Farid Aslani (Persian : فرید اصلانی)

No. 6 – Zob Ahan Isfahan BC
- Position: Point guard
- League: IBSL

Personal information
- Born: July 4, 1988 (age 38) Tehran, Iran
- Listed height: 6 ft 0 in (1.83 m)
- Listed weight: 181 lb (82 kg)

Career history
- 2021-2022: Zob Ahan Isfahan BC
- 2020-2021: Zob Ahan Isfahan BC
- 2019-2020: Mahram Tehran
- 2018-2019: Petrochimi Bandar Imam
- 2017-2018: Palayesh Naft Abadan BC
- 2016-2017: Palayesh Naft Abadan BC
- 2015-2016: Chemidor Qom
- 2014-2015: Mahram Tehran
- 2013-2014: Mahram Tehran
- 2012-2013: Mahram Tehran
- 2011-2012: Mahram Tehran
- 2010-2011: Azad University

Career highlights
- FIBA Asian Club champion (2018);

= Farid Aslani =

Iranian basketball player

Farid Aslani (فرید اصلانی, born July 4, 1988) is an Iranian professional basketball player.
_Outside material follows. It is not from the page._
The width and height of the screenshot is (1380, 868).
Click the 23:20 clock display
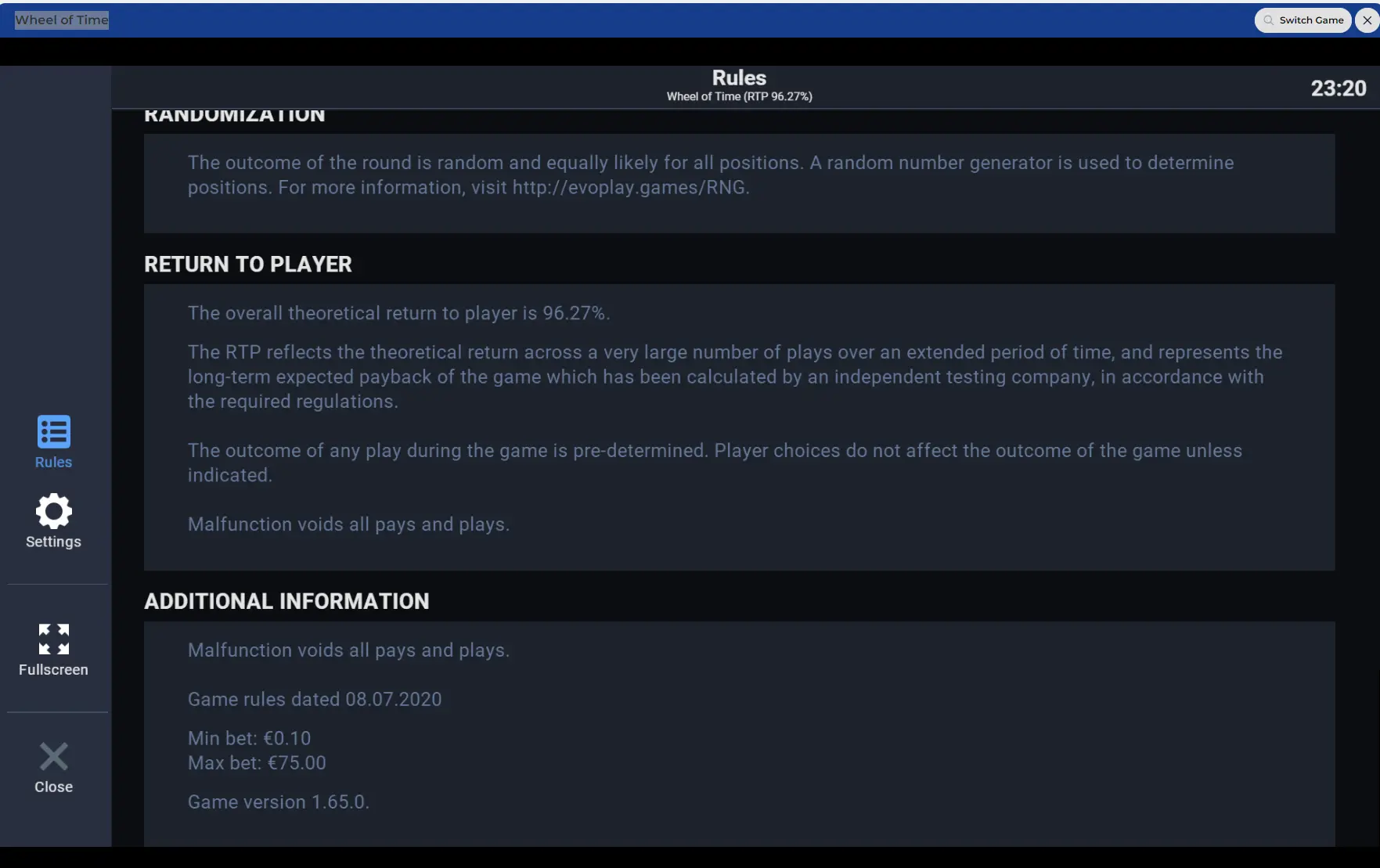pyautogui.click(x=1339, y=88)
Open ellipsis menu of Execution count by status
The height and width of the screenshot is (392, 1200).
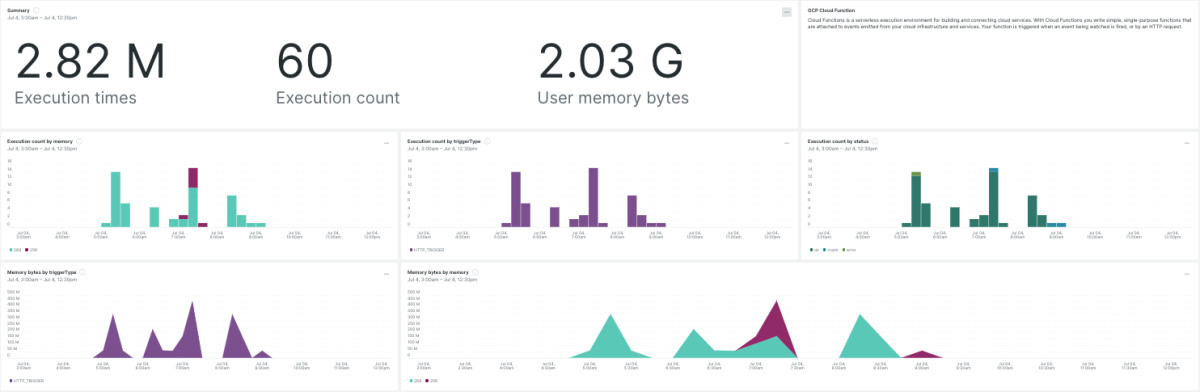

He is 6' (183 cm), plays as a Point guard. He has played for Iranian Basketball Clubs including Azad University Tehran, Mahram Tehran, Palayesh Naft Abadan, Petrochimi Bandar Imam, Zob Ahan Isfahan.
He also competed in the 2018 FIBA Asia Champions Cup, and his brilliance in these competitions made him more popular among the fans of the Iran Basketball League. He is especially popular among league fans in southern Iran due to his long and colorful presence in the Naft Abadan and Petrochimi.